╔══
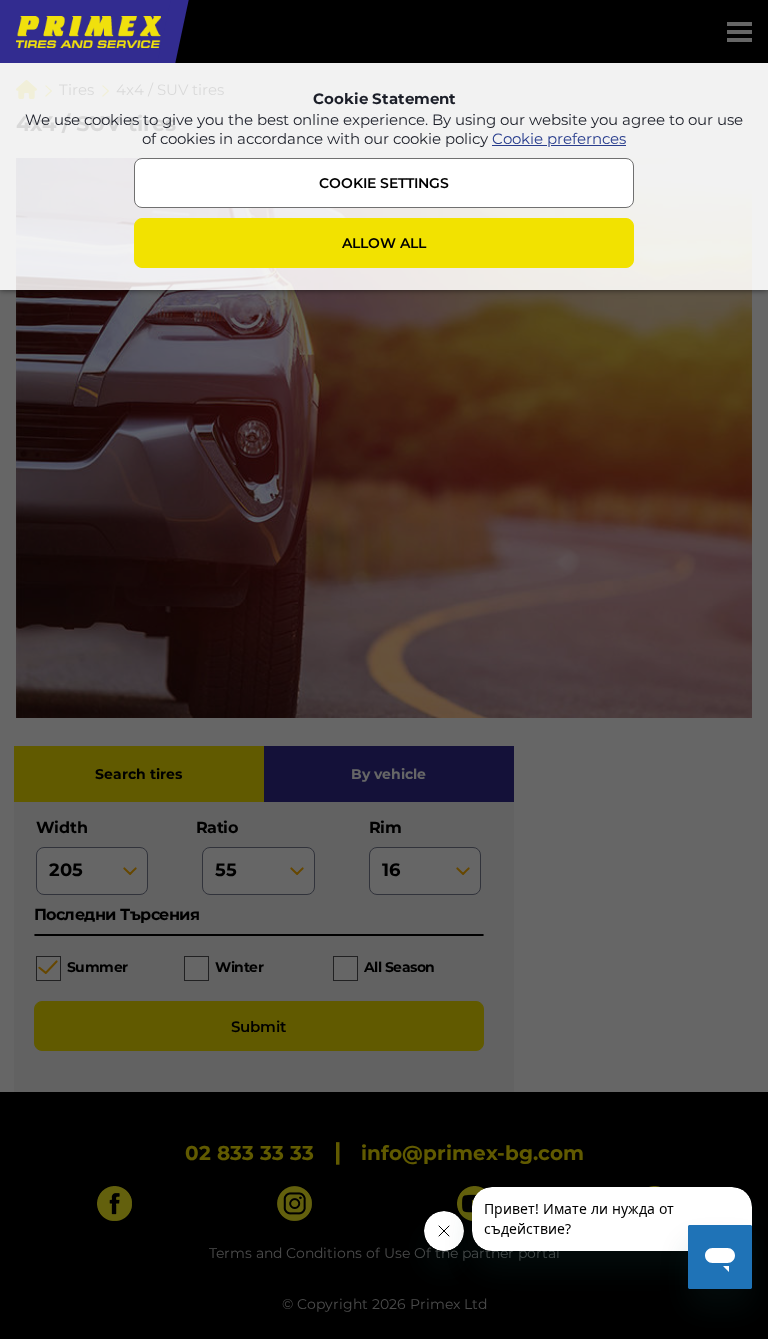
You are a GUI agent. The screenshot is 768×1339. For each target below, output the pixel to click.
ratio (219, 827)
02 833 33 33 (249, 1153)
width (62, 827)
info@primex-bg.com (472, 1153)
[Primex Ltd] (86, 31)
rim (385, 827)
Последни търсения (117, 914)
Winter (239, 967)
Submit (258, 1026)
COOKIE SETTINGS (384, 183)
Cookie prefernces (559, 138)
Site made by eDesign (495, 1101)
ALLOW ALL (384, 243)
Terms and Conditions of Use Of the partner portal (384, 1253)
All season (399, 967)
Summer (97, 967)
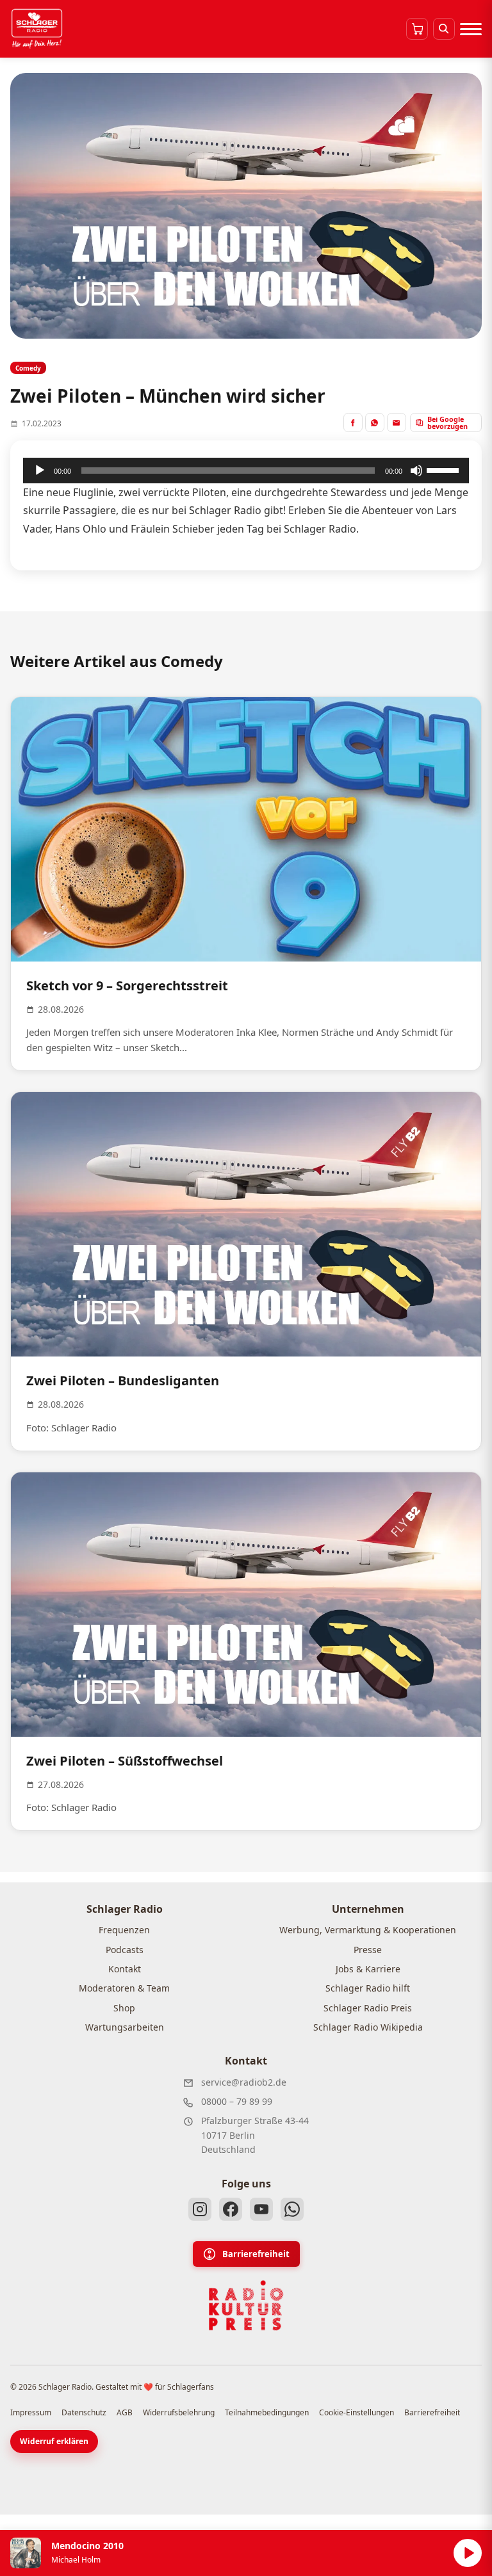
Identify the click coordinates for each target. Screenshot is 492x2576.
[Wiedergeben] (39, 470)
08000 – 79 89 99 (236, 2101)
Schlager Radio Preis (368, 2008)
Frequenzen (124, 1930)
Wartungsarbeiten (124, 2027)
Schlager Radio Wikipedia (368, 2027)
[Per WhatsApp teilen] (374, 422)
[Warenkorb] (417, 29)
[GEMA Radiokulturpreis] (246, 2306)
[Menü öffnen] (471, 29)
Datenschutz (84, 2412)
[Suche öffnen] (444, 29)
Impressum (30, 2412)
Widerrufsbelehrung (179, 2412)
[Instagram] (199, 2209)
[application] (246, 470)
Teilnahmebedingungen (267, 2412)
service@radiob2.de (243, 2082)
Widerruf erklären (54, 2441)
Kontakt (124, 1969)
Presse (368, 1950)
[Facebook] (230, 2209)
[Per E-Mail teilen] (396, 422)
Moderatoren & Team (124, 1988)
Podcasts (125, 1950)
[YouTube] (261, 2209)
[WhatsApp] (292, 2209)
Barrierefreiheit (256, 2254)
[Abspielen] (468, 2553)
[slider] (445, 469)
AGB (125, 2412)
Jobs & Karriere (368, 1969)
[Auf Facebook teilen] (353, 422)
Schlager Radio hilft (367, 1988)
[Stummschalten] (416, 470)
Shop (124, 2008)
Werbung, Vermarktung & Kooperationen (367, 1930)
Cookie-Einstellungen (356, 2412)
╚══
Nothing but the lines with "each" should be returned, copied from the entries above.

You are a GUI agent. The screenshot is 768×1339. For each target below, output the pixel to click.
Identify the click coordinates for each target. Screenshot is 492x2576.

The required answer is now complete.